*WHAT TO DO:*
Listed below are entries; give the number of lines among them that include "Enable", and only that number.

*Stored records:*
┌──

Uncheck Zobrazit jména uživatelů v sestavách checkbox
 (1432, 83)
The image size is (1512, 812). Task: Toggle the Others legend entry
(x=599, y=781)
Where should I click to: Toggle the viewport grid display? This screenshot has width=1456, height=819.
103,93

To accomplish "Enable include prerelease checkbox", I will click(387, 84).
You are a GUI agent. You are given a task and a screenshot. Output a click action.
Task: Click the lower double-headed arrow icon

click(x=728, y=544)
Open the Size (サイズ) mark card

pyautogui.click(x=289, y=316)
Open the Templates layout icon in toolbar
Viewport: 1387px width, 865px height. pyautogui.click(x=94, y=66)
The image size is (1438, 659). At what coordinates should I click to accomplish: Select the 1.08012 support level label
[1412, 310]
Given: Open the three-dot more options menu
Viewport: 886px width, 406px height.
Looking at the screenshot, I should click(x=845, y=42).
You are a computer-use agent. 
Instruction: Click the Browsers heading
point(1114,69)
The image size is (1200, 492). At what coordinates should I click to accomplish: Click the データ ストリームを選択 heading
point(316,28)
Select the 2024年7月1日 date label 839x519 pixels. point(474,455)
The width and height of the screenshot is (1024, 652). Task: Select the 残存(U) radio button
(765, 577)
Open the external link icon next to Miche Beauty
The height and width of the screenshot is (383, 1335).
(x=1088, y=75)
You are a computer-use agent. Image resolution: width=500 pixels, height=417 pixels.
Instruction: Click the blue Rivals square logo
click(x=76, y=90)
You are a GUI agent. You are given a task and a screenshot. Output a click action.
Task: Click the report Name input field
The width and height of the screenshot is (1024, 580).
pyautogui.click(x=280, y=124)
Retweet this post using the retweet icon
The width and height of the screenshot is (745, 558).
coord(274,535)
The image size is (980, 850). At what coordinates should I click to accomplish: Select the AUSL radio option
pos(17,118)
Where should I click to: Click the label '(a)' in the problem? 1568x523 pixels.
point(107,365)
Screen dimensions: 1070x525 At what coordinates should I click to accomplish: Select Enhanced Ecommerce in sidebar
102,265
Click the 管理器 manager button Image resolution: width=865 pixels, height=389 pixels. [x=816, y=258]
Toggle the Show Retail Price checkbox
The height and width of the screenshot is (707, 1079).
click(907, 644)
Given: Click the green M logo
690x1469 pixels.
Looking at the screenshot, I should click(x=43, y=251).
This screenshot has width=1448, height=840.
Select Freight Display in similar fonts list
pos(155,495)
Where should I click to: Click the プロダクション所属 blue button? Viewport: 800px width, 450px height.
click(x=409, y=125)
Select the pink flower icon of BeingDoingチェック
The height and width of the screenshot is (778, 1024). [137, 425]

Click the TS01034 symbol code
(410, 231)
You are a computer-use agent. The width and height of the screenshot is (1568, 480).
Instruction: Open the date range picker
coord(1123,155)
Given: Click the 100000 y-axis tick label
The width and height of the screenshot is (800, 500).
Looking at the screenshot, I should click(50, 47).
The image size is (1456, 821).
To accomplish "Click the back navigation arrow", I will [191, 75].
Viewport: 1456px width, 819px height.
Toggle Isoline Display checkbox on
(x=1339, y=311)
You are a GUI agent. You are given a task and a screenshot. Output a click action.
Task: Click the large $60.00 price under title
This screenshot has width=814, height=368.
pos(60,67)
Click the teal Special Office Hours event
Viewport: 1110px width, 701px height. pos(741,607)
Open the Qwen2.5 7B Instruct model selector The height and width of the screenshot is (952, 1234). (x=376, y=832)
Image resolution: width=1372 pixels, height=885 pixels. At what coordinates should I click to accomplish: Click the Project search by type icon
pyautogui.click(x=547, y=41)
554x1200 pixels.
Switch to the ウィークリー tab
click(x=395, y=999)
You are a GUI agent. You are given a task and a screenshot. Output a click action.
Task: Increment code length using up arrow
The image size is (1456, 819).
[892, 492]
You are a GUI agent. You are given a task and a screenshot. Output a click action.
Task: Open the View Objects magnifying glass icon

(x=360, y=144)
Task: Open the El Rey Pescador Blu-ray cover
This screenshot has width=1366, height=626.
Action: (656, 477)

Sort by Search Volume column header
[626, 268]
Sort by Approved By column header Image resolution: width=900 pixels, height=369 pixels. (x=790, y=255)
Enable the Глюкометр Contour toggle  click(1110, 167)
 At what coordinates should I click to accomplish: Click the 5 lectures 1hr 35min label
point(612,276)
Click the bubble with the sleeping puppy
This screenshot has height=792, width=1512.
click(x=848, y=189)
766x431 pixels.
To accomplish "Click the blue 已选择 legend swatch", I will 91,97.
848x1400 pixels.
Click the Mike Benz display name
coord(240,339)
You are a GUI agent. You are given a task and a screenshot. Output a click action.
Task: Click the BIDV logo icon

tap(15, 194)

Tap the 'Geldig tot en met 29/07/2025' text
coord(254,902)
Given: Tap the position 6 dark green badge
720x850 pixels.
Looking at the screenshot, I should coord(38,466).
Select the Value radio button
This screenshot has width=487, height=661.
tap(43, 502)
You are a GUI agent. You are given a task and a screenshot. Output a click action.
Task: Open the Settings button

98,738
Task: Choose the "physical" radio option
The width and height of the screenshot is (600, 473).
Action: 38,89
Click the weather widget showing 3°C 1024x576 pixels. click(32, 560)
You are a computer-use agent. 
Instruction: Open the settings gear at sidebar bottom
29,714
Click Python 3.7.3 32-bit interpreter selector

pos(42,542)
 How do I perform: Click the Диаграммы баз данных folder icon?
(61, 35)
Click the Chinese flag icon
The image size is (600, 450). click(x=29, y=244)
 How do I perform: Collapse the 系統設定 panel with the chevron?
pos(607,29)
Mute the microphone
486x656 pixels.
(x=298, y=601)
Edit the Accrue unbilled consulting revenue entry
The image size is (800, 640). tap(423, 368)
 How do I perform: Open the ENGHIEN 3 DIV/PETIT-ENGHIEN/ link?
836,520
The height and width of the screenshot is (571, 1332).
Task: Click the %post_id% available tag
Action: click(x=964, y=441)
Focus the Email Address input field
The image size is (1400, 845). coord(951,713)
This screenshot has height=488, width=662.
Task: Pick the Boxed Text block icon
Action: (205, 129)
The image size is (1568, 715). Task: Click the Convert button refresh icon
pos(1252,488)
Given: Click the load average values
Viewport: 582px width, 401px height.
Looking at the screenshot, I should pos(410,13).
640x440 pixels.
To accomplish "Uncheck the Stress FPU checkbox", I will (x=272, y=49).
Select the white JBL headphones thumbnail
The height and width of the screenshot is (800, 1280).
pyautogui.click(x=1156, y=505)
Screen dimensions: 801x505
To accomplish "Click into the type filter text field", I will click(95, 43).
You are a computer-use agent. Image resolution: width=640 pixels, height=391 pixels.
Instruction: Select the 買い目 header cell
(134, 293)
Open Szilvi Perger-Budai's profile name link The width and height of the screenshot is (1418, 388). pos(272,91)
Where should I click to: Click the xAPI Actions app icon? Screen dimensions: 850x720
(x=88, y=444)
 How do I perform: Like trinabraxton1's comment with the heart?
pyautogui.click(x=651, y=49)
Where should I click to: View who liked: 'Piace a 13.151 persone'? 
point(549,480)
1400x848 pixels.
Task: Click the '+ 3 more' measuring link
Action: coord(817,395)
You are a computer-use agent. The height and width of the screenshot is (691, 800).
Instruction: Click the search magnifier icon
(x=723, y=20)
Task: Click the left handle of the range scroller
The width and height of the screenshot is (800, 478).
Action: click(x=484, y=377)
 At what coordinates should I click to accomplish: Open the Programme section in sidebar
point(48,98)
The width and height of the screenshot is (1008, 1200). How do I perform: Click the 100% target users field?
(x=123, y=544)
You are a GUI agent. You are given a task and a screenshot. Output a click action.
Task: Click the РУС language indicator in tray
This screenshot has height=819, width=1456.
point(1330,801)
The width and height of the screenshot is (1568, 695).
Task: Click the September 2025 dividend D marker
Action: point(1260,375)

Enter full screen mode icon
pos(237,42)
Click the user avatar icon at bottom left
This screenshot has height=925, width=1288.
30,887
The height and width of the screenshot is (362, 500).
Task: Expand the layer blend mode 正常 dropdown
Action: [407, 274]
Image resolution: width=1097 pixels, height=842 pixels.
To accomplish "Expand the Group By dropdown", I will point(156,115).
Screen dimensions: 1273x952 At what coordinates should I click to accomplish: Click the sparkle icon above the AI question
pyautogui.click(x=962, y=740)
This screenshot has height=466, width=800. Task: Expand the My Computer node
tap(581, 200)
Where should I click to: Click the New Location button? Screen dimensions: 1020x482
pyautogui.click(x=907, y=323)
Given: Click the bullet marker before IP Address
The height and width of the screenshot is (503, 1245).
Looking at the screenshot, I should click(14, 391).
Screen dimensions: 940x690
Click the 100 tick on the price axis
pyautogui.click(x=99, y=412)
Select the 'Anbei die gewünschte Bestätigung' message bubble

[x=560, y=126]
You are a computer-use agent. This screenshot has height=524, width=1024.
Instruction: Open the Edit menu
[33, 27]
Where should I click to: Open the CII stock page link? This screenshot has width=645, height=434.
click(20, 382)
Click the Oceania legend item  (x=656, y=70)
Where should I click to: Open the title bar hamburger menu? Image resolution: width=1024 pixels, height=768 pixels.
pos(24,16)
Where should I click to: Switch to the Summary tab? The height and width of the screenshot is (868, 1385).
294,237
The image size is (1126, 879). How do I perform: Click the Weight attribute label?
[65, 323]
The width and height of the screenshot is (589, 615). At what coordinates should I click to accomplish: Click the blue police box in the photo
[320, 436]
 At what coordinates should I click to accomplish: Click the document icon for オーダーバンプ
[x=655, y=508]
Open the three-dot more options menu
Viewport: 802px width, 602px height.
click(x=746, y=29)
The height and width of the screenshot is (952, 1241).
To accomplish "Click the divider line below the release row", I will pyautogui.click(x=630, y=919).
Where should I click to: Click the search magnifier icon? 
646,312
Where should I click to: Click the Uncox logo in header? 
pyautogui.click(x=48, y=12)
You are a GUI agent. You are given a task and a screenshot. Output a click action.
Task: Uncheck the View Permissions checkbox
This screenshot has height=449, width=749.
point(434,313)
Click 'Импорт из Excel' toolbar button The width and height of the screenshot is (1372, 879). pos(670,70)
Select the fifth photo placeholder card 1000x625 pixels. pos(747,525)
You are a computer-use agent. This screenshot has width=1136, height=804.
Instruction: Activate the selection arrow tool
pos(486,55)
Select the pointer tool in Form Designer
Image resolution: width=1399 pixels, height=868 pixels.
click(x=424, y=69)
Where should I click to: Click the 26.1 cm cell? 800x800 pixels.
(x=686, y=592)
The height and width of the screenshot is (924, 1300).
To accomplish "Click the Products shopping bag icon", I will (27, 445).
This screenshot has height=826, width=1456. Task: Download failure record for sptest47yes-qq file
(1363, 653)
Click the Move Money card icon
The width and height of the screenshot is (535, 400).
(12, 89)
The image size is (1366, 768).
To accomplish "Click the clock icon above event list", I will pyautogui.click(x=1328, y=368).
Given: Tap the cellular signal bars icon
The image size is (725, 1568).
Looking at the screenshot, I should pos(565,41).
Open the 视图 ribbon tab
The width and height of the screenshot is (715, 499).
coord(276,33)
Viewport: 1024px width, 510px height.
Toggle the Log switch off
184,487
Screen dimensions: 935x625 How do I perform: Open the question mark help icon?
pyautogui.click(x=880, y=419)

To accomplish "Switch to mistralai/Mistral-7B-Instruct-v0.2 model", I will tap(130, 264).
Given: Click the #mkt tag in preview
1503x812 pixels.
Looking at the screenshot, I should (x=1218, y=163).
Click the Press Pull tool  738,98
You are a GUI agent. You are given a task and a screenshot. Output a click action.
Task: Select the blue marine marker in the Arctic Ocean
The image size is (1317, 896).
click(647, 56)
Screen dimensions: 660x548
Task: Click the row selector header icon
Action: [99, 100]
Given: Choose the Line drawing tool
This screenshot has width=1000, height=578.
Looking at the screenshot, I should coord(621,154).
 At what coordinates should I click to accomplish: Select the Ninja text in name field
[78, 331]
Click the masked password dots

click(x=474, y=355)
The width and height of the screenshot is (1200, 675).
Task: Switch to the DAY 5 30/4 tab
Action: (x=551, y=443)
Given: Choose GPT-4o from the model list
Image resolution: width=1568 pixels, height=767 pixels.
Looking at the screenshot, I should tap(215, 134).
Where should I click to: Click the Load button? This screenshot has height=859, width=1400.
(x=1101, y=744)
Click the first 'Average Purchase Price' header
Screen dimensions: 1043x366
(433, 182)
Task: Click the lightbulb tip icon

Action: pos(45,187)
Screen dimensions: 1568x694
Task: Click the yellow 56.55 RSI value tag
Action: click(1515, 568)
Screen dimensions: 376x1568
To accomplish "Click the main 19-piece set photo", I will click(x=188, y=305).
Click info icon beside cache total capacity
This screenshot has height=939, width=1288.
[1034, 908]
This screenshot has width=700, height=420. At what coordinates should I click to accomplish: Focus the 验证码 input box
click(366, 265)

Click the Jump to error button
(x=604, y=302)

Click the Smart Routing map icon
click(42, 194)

└──

*RESULT BELOW:*
2